The picture drawn up by IPBES, the "IPCC of biodiversity", and by environmental associations such as WWF, is alarming: more than one million animal and plant species are now threatened with extinction, a decline of nearly 70% in vertebrate wildlife populations in less than 50 years, and more than three-quarters of the terrestrial environment and 66% of the marine environment degraded by human activity.

"We are eroding the very foundations of our economies, livelihoods, food security, health, and quality of life around the world," IPBES Chair Robert Watson said when he released a seminal report to policymakers in 2019. It has led to the beginning of awareness, especially among businesses, as more than 50% of the global economy depends on the "services" provided by nature – a healthy nature. Many are making the trip to Montreal this year as part of the world of finance.

Friction

Because "to be effective, this roadmap negotiated at COP 15 will have to involve all the actors concerned: cities, regions, local communities, indigenous populations, businesses, NGOs, trade unions, etc.", raises Julien Rochette, a specialist in international biodiversity governance. "The collective ambition must be able to be translated into individual actions. And each country will also have to develop its own trajectory. »
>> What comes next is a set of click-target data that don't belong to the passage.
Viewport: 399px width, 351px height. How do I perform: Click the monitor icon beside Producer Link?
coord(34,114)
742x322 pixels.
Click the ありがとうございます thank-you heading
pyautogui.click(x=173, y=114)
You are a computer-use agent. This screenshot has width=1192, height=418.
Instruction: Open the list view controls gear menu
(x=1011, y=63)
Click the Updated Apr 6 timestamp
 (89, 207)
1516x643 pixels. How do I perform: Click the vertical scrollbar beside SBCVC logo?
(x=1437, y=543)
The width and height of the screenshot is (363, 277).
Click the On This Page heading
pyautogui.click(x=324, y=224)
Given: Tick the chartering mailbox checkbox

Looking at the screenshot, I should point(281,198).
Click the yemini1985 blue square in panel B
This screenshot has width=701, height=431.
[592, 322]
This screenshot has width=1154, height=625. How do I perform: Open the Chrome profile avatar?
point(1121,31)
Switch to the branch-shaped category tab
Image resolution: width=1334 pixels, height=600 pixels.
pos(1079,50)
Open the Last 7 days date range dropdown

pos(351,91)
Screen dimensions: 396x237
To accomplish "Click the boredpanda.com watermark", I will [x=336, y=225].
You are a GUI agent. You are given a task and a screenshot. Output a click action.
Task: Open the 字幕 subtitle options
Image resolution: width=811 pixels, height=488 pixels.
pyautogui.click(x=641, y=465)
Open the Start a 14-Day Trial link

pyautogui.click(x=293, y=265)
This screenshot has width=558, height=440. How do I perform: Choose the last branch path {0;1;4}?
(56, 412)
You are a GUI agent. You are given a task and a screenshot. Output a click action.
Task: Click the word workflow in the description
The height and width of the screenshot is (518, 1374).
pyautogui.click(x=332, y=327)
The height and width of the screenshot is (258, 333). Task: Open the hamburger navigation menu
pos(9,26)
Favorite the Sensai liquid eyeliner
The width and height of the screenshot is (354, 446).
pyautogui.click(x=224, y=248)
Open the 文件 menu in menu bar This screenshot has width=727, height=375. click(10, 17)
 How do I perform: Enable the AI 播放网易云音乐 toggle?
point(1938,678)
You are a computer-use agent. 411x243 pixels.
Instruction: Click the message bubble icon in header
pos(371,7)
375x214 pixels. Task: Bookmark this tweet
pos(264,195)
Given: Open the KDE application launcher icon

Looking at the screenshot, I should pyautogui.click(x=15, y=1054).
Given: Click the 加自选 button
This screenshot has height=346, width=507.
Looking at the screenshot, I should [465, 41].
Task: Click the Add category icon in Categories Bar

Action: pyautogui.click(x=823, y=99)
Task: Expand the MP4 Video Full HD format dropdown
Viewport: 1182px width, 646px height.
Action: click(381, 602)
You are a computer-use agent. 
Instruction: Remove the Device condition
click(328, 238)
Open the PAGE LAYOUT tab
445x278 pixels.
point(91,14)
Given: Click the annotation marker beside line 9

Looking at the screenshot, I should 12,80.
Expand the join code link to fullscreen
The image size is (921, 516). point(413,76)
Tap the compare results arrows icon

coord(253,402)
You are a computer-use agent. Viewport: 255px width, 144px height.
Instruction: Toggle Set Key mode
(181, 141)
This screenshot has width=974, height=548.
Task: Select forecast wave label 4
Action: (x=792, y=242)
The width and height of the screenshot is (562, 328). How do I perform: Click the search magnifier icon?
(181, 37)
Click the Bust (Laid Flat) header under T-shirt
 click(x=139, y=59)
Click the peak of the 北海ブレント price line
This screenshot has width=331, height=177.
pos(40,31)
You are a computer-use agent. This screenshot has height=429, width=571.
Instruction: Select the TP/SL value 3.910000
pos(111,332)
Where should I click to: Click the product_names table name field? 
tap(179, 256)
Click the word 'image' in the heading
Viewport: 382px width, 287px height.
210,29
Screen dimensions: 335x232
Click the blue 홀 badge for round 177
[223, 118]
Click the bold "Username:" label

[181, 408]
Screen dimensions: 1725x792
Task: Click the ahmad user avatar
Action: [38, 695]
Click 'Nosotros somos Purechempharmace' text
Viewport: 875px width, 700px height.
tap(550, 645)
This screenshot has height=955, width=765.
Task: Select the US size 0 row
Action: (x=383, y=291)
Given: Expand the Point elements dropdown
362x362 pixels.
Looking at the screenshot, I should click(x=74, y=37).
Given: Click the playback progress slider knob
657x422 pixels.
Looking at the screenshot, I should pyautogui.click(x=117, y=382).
In Montreal, countries will have to negotiate more than twenty objectives to be met by 2030, and there are many points of friction. The preservation of 30% of land and seas is the most emblematic "target". More than a hundred countries and the EU support it. They will also have to find a consensus on reforestation, restoration of degraded environments, the fight against invasive species, and the reduction of pesticides or agroecology. The rights of indigenous peoples and the recognition of their role will also be at the heart of the discussions. The now very sensitive issue of funding from North to South will also be central. To determine the outcome of the summit.